Por Roberto Ríos*

CUASIMODO: EUCARISTÍA Y PIEDAD POPULAR

Quasi modo géniti infantes: “Cómo niños recién nacidos, busquen con ansia la leche pura del espíritu…” (1 Pe 2,2-3). Las dos primeras palabras (en latín) de la antífona de entrada de la misa del domingo posterior al de la Pascua de Resurrección dan origen al nombre de esta hermosa tradición.

El domingo posterior a la celebración de la Pascua la zona central de Chile se viste de fiesta y de color, por las calles, especialmente de los sectores rurales, se escucha el “Santo, Santo…” muchos salen acompañando a los sacerdotes y ministros para la distribución de la Eucaristía a los enfermos y ancianos que no pudieron asistir a la Misa.

La tradición popular de Cuasimodo nace de una piedad popular netamente campesina y específicamente chilena, única en el mundo. Se fusionan en esta celebración la tradición cultural de nuestros campos y la fe, es una forma de expresión de piedad popular cargada de simbolismo y sacralidad que pone de manifiesto el amor del pueblo por la Eucaristía.

¿Por qué se llama Cuasimodo?

Quasi modo géniti infantes: “Cómo niños recién nacidos, busquen con ansia la leche pura del espíritu…”(1 Pe 2,2-3)

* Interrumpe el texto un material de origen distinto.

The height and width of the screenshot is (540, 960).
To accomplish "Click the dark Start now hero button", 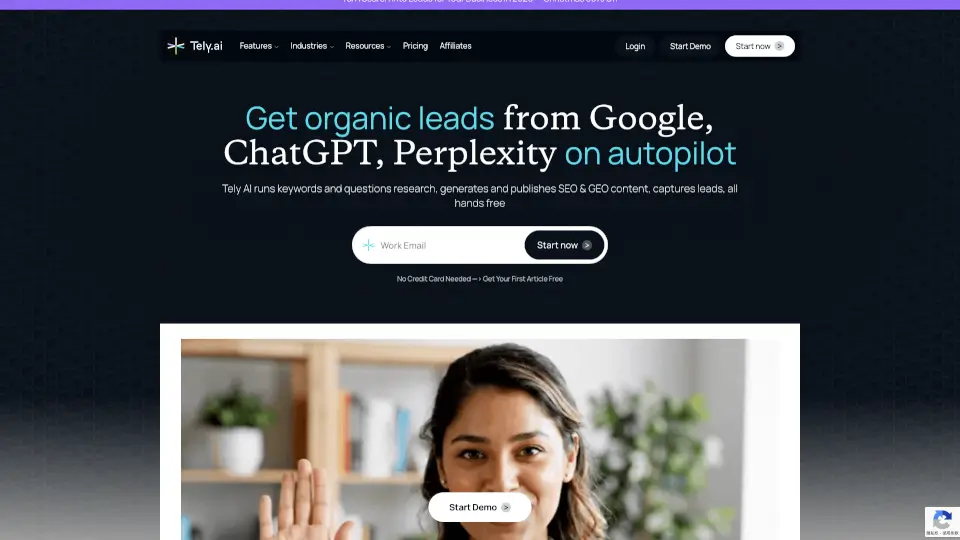I will tap(564, 245).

Las dos primeras palabras (en latín) de la antífona de entrada de la misa del domingo posterior al de la Pascua de Resurrección da origen al nombre de esta hermosa tradición.

El mandato eclesial de comulgar al menos una vez al año, especialmente en tiempo pascual, dio origen en nuestros campos a esta bella expresión de fe, pues los sacerdotes salían a los campos a repartir la sagrada comunión a ancianos y enfermos,  y muchas veces fueron asaltados por los caminos, surge entonces esta suerte de guardia sacramental compuesta por devotos jinetes que acompañaban a Jesús Sacramentado, guiaban al sacerdote y con sus gritos anunciaban que iba pasando el Señor por esos caminos.

“Correr a Cristo” es la expresión que se usa para definir este servicio a la Iglesia, hoy como ayer muchos hombre y ahora también mujeres y niños, acompañan ataviados con pañuelos en la cabeza y pequeñas capas sobre sus hombros y espalda simulando la esclavina que usaban los sacerdotes, de intensos adornos dorados, amarillos y blancos, tonos brillantes y llamativos, no solo en sus ropas, sino también es sus caballos, carros y hoy bicicletas.

La tradición de cuasimodo nos permite de alguna manera entender la centralidad de Cristo en nuestras vidas, este Cristo hecho Eucaristía que sale al encuentro nuestro y quiere llenar nuestro corazón de alegría y fiesta. 

 

Roberto Ríos es Profesor de Religión y Moral de la Pontificia Universidad Católica de Chile. Orientador Educacional y Familiar de la U. de Los Andes, Magister en Ciencias de la Familia de la U. de Santiago de Compostela, España y vocero de Voces Católicas. Actualmente es Jefe del Programa Ética y Formación Cristiana en Duoc UC. Se ha especializado en temas de Educación y Familia trabajando en la actualidad para la Fundación Internacional Familias Mundi.